No, it’s not filled with the numbers of the rich and famous. It contains contacts far more valuable, at least to those needing the assistance of social workers at The Johns Hopkins Hospital. From shelters to community assistance groups to child protective services, Stansbury’s network of support for the 41 staff and 500 patient beds under her care runs as deep and wide as a redwood’s roots.
“I’ve been here 25 years,” says Stansbury, who manages the Medical/Surgery Social Work Unit, which includes the emergeny department, neurosciences, The Wilmer Eye Institute, and all the associated outpatient clinics. “And one of the first things you learn is that you don’t wait for problems to come to you, but instead you actively seek out community resources for patients.”
On any given day, Stansbury says her staff helps patients with a huge variety of issues, everything from referrals for victims of domestic violence to counseling for families coping with the aftermath of a loved one’s cancer surgery.

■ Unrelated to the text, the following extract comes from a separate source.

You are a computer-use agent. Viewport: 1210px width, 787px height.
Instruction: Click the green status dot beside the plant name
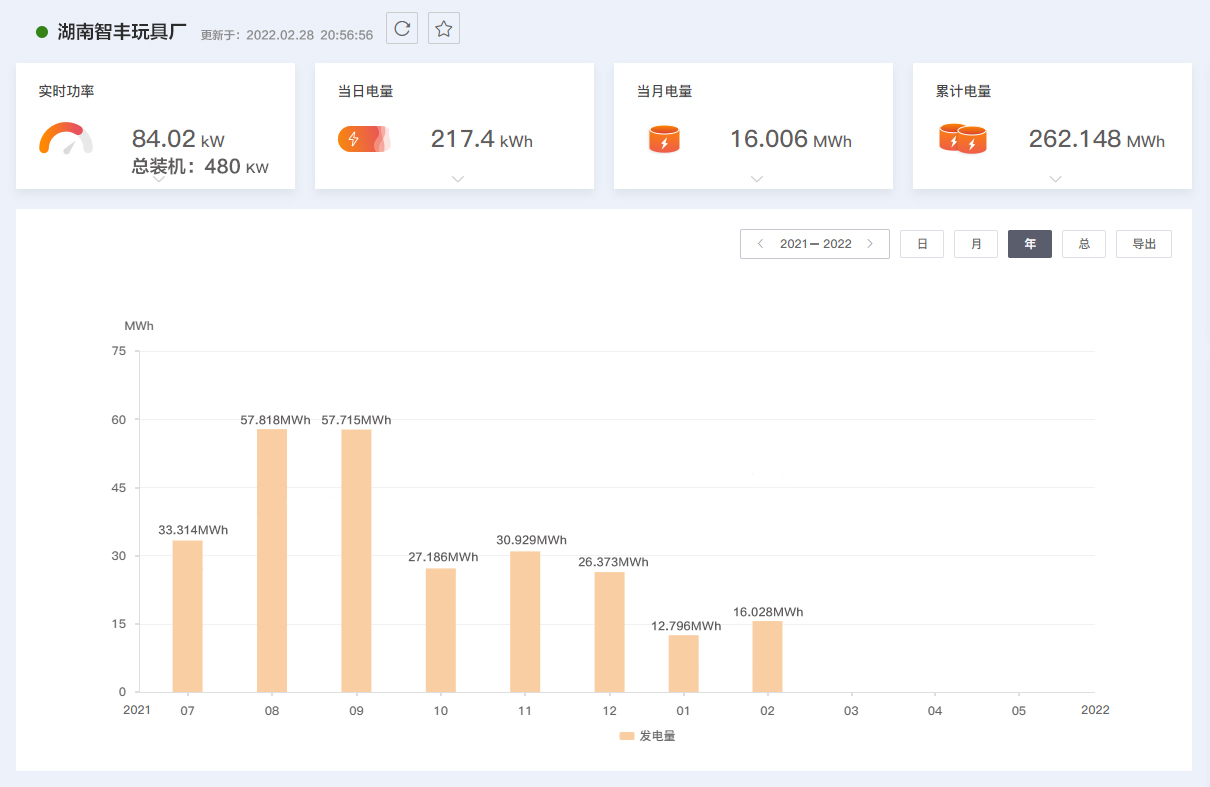[x=40, y=31]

The idea is that the social worker is viewed not as a discharge manager, but rather as a highly creative medical concierge capable of steering patients and families to whatever services they need to optimize their well-being. To augment this, Stansbury brings in a variety of community liaisons to meet with her staff in in-service seminars, groups such as baltimorehealth.org, an organization committed to lowering the city’s high infant mortality rates.
During her 50-plus-hour weeks, Stansbury tries to balance her numerous administrative and training duties with a consistent floor presence, noting that “I can’t manage well if I don’t know what my people are going through and the environment in which they have to work, right down to the physical layout that affects how they do their jobs.”
And whereas some might burn out from such an onslaught of staff and patient needs, Stansbury thrives, including being honored recently with HR’s Presidential Leadership Award.
“I know this sounds like a cliché, but Hopkins really is an outstanding place in terms of opportunities on so many levels,” she says. “That’s what I try to pass on to my staff and that’s what keeps me happy here—that, and my innate need to help people make their lives better.”